La politique économique des derniers gouvernements ainsi que les recommandations de l’OCDE et les violations répétées du gouvernement face au processus de paix et aux organisations indigènes, étudiantes et syndicales sont les principales motivations des citoyens à l’origine de la grève. En voici les 7 raisons les plus importantes.
Sécurité sociale. Une réforme qui vise à modifier le système public d’administration des retraites (régime de solidarité des primes moyennes), par un régime d’épargne individuel. Cette proposition est contraire aux principes de solidarité, d’universalité et d’efficacité du droit à la sécurité sociale promus par la Constitution politique.
Processus de paix. Les manifestants accusent le gouvernement de ne pas appliquer rigoureusement les accords mettant fin au conflit avec les guérillas des FARC, y compris les plans économiques et sociaux prévus pour les zones historiquement les plus touchées par le conflit et le manque de protection des démobilisés.

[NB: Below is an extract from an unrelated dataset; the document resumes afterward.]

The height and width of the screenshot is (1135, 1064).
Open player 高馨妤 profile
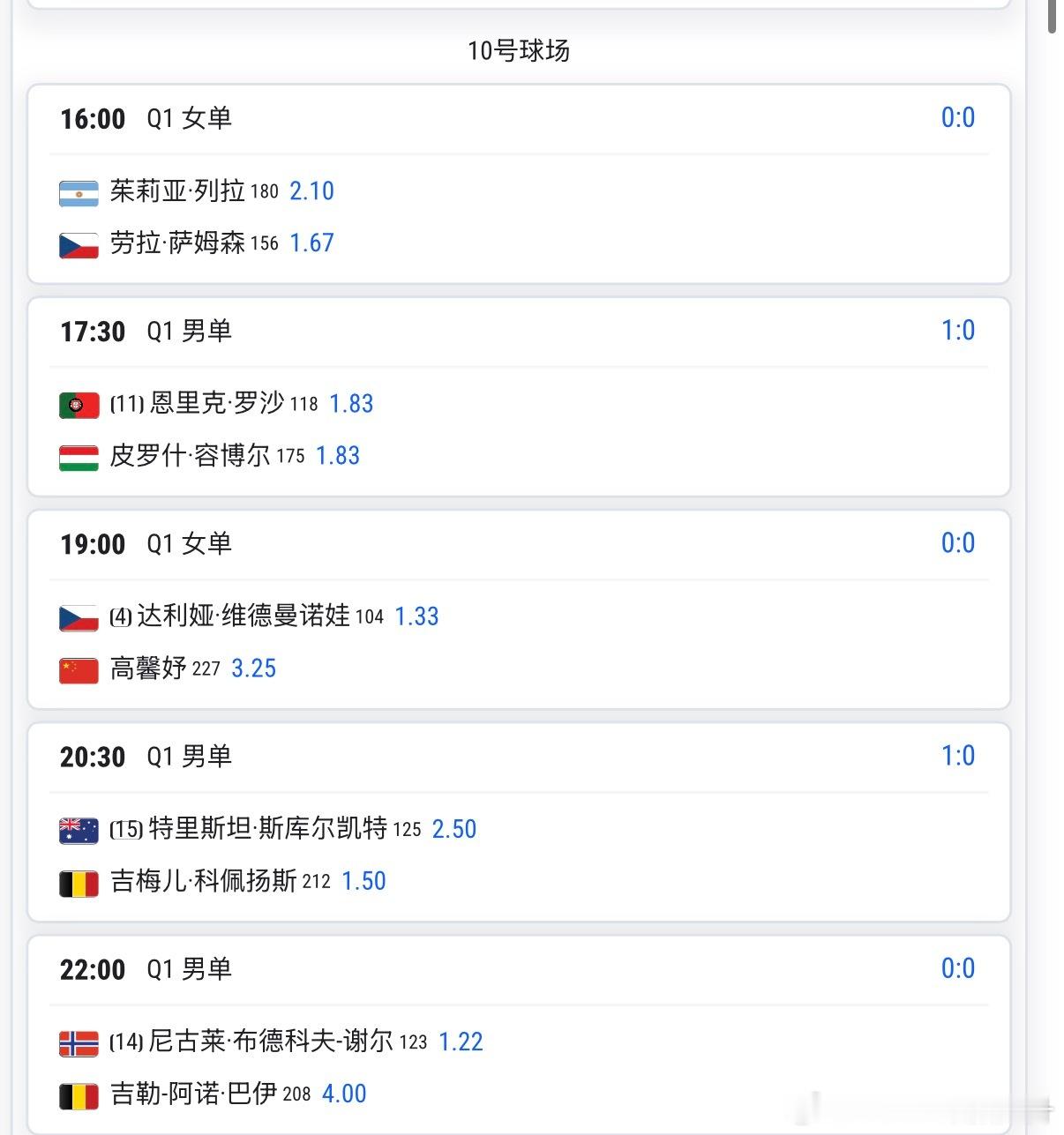coord(147,668)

Privatisations. Le gouvernement avance un plan visant à ouvrir le chemin de la privatisation de 19 entités financières de l’Etat, en plus des 20% restants des actions de la compagnie pétrolière d’Etat (Ecopetrol) et du quota d’État des sociétés ISA (énergie) et Cenit (transport d’hydrocarbures).
Droits de l’homme. L’absence de protection de la part du gouvernement contre les menaces croissantes des secteurs paramilitaires et les assassinats systématiques de dirigeants sociaux dans les régions rurales de la Colombie sont une source d’indignation et de protestation au niveau national. S’y ajoutent les récents scandales liés au meurtre de 18 mineurs dans un attentat à la bombe contre l’armée nationale, qui a contraint le ministre de la Défense à démissionner.
Non-respect des organisations sociales. Les organisations autochtones, syndicales et étudiantes ont conclu des accords avec le gouvernement au cours des jours précédents de manifestation. Aujourd’hui, ils dénoncent l’infraction systématique du gouvernement des accords signés. Les organisations agricoles exigent la révision des accords de libre-échange (ALE). De leur côté, les organisations pour les droits des femmes exigent des mesures concrètes pour lutter contre les discriminations.
Réforme du travail. Une réforme du travail présentée par le parti gouvernemental envisage de développer la flexibilité du travail et de détériorer les conditions de travail, telles que le taux horaire et les annonces des secteurs d’activité liés au gouvernement, telles que le versement de 75% du salaire minimum aux jeunes.
« Fracking », « paramos » et environnement. Le gouvernement a avancé des mesures visant à rendre possible la méthode de fracturation hydraulique pour l’extraction de pétrole en dépit des risques environnementaux très élevés de cette mesure (non-respect des promesses de sa campagne). A également été autorisée l’exploitation minière des páramos (l’exemple de Santurban, Santander). Ceci constitue une autre raison de la mobilisation des secteurs et des organisations environnementales à travers le pays.
La réaction du président et du parti au pouvoir au cours des jours qui ont précédé la manifestation a été de stigmatiser le mouvement, de disqualifier les dirigeants sociaux qui la convoquent et de militariser les principales villes. Ses déclarations à la suite de la journée de manifestation ont complètement ignoré le contenu des revendications des manifestants.